> **TASK PROMPT**: Each record must be repeated exactly. None may be dropped.
[EXERCISE INPUTS — start]
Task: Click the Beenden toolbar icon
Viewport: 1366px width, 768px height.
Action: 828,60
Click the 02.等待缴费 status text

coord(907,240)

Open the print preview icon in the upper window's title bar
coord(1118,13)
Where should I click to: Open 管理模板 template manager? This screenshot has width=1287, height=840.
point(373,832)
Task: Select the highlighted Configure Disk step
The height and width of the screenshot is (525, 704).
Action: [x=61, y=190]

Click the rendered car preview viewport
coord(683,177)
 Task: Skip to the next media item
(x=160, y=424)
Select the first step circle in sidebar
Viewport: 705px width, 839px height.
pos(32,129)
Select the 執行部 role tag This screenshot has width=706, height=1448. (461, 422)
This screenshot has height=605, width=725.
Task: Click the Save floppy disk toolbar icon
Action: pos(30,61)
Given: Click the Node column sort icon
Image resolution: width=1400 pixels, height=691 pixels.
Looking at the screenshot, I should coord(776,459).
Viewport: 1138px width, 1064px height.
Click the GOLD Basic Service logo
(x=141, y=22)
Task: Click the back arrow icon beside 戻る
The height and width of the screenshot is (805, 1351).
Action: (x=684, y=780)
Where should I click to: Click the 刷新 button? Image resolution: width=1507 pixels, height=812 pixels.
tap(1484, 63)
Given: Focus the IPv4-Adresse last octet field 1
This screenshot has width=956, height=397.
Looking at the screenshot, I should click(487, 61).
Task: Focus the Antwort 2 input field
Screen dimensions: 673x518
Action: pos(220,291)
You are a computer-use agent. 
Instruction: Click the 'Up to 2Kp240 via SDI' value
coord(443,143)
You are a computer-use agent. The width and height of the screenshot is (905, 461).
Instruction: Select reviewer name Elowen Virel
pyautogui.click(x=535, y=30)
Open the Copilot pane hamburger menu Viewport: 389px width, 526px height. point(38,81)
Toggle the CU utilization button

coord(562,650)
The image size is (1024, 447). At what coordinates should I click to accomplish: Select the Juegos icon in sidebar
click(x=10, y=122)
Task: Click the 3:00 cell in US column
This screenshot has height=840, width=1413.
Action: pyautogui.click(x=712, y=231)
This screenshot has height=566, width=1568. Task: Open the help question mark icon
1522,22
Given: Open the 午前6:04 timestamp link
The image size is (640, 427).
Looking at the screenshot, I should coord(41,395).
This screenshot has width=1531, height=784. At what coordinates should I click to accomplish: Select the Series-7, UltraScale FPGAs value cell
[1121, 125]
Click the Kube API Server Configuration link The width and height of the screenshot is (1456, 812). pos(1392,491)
[EXERCISE INPUTS — finish]
> **EXPECTED ANSWER**:
Task: Click the Beenden toolbar icon
Viewport: 1366px width, 768px height.
Action: 828,60
Click the 02.等待缴费 status text

coord(907,240)

Open the print preview icon in the upper window's title bar
coord(1118,13)
Where should I click to: Open 管理模板 template manager? This screenshot has width=1287, height=840.
point(373,832)
Task: Select the highlighted Configure Disk step
The height and width of the screenshot is (525, 704).
Action: [x=61, y=190]

Click the rendered car preview viewport
coord(683,177)
 Task: Skip to the next media item
(x=160, y=424)
Select the first step circle in sidebar
Viewport: 705px width, 839px height.
pos(32,129)
Select the 執行部 role tag This screenshot has width=706, height=1448. (461, 422)
This screenshot has height=605, width=725.
Task: Click the Save floppy disk toolbar icon
Action: pos(30,61)
Given: Click the Node column sort icon
Image resolution: width=1400 pixels, height=691 pixels.
Looking at the screenshot, I should coord(776,459).
Viewport: 1138px width, 1064px height.
Click the GOLD Basic Service logo
(x=141, y=22)
Task: Click the back arrow icon beside 戻る
The height and width of the screenshot is (805, 1351).
Action: (x=684, y=780)
Where should I click to: Click the 刷新 button? Image resolution: width=1507 pixels, height=812 pixels.
tap(1484, 63)
Given: Focus the IPv4-Adresse last octet field 1
This screenshot has width=956, height=397.
Looking at the screenshot, I should click(487, 61).
Task: Focus the Antwort 2 input field
Screen dimensions: 673x518
Action: pos(220,291)
You are a computer-use agent. 
Instruction: Click the 'Up to 2Kp240 via SDI' value
coord(443,143)
You are a computer-use agent. The width and height of the screenshot is (905, 461).
Instruction: Select reviewer name Elowen Virel
pyautogui.click(x=535, y=30)
Open the Copilot pane hamburger menu Viewport: 389px width, 526px height. point(38,81)
Toggle the CU utilization button

coord(562,650)
The image size is (1024, 447). At what coordinates should I click to accomplish: Select the Juegos icon in sidebar
click(x=10, y=122)
Task: Click the 3:00 cell in US column
This screenshot has height=840, width=1413.
Action: pyautogui.click(x=712, y=231)
This screenshot has height=566, width=1568. Task: Open the help question mark icon
1522,22
Given: Open the 午前6:04 timestamp link
The image size is (640, 427).
Looking at the screenshot, I should coord(41,395).
This screenshot has width=1531, height=784. At what coordinates should I click to accomplish: Select the Series-7, UltraScale FPGAs value cell
[1121, 125]
Click the Kube API Server Configuration link The width and height of the screenshot is (1456, 812). pos(1392,491)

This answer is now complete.